Llamé a mi amiga Carmen, de Madrid, que me da suerte:
- Lo malo será si bombardean el aeropuerto -dije-. Ésa será la peor señal de lo por venir.
Cuando regresé al hotel, el recepcionista de guardia me contó que ya lo habían hecho.
A partir de entonces vino todo lo que ustedes conocen. Las muertes gratuitas de civiles, el desplazamiento de cientos de miles de personas en un país que tiene sólo 3.200.000 habitantes (se calcula que casi diez millones de libaneses residen en el extranjero) y el tamaño de Asturias. Los horrores registrables y objetivos, la pasividad de la comunidad internacional, pero por encima de todo: por encima de todo, la tremenda impotencia ante la desproporcionada reacción del Estado de Israel. Todos tenían presente que Israel había sido expulsada de Líbano en 2000, precisamente por Hezbolá. Los libaneses están acostumbrados a las incursiones militares israelíes, puntuales y de escarmiento. En esta ocasión cundía el desánimo.

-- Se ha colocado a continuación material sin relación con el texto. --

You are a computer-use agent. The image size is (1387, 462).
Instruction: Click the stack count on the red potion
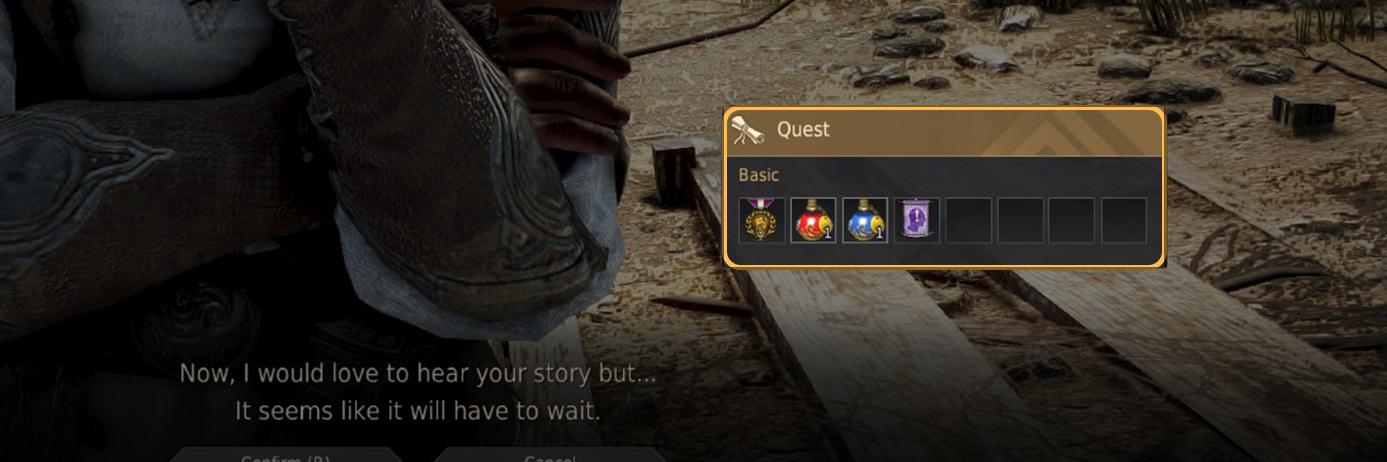(828, 233)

No va a ser un castigo. Es una venganza.
Y de nuevo este país, que tan distinto se cree -y lo es- de los que tiene a su alrededor, y que tanto se parece -aunque no quiera admitirlo- a sus vecinos, en especial a Siria, se ha visto sumido en algo que le supera, algo que forma parte de un plan estratégico para desbaratar Oriente Próximo y proteger a Israel entre cientos de bases norteamericanas, en una geografía cuyo tejido social habrá sido destruido y tribalizado.

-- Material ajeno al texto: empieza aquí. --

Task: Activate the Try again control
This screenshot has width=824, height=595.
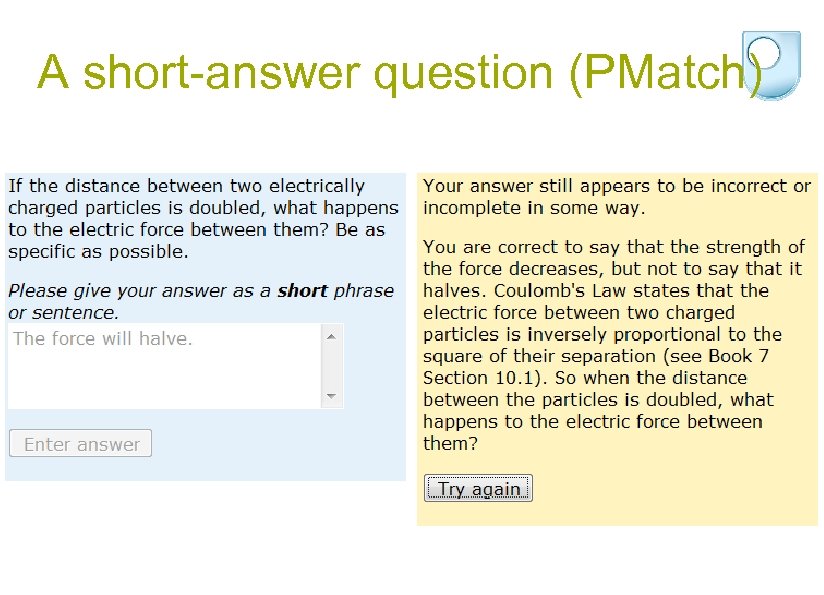Action: [x=478, y=488]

El desaliento, el desánimo, el dolor. El escepticismo. ¿Una nueva fuerza de interposición creada a medida de Israel? ¿Más humillaciones, más depauperación, más noches de angustia? Beirut, Beirut, ¡Beirut! Capital del dolor, del dolor que ocurre a su alrededor, que hiere a sus hijos, del dolor que se acumula y atormenta la espera.

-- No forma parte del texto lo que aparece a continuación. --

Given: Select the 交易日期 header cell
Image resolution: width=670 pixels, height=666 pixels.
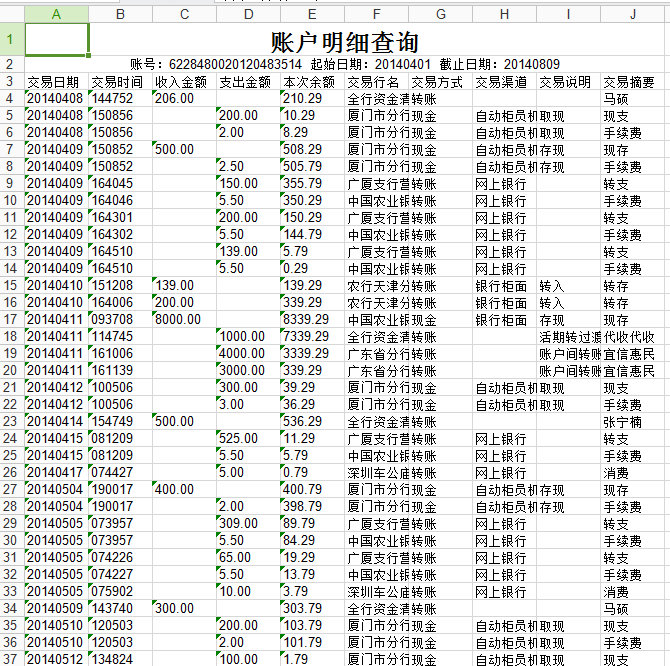Looking at the screenshot, I should pos(56,82).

La noche anterior a mi partida, mis amigos Nadim y su mujer Wafa me recibieron. Tenían una invitada, Jadiya, del sur, cuyo esposo, Abdullah, que es ingeniero, ha tenido que quedarse en una de las centrales eléctricas de la montaña. Su madre ha huido a Siria. Con Jadiya se encontraban sus dos hijos, una parejita de 3 y 5 años, que jugaban entre sí, asustados. En un momento dado Nadim, el gerente del Cavalier, decidió sacarlos a dar una vuelta en coche. Nosotras nos quedamos, fumando narguile. Jadiya consiguió hablar con su madre y con su marido, con el pañuelo medio descolocado en su noble cabeza, mientras bebía sorbitos de cerveza. No estaba para observar preceptos religiosos. Nadim volvió al rato, con los críos cargados con bolsas de chucherías.
Permanecimos un rato más en el balcón, conscientes del insomnio venidero, escuchando el sonido de los misiles que caían en los suburbios.
-¿Qué va a pasar, Maruja? -preguntó la dueña de la casa, mientras nos estrechábamos en el último abrazo.
-Wafita, te juro que vuelvo en septiembre -aquí dije verdad-. ¡De vacaciones! -aquí temo que mentí-.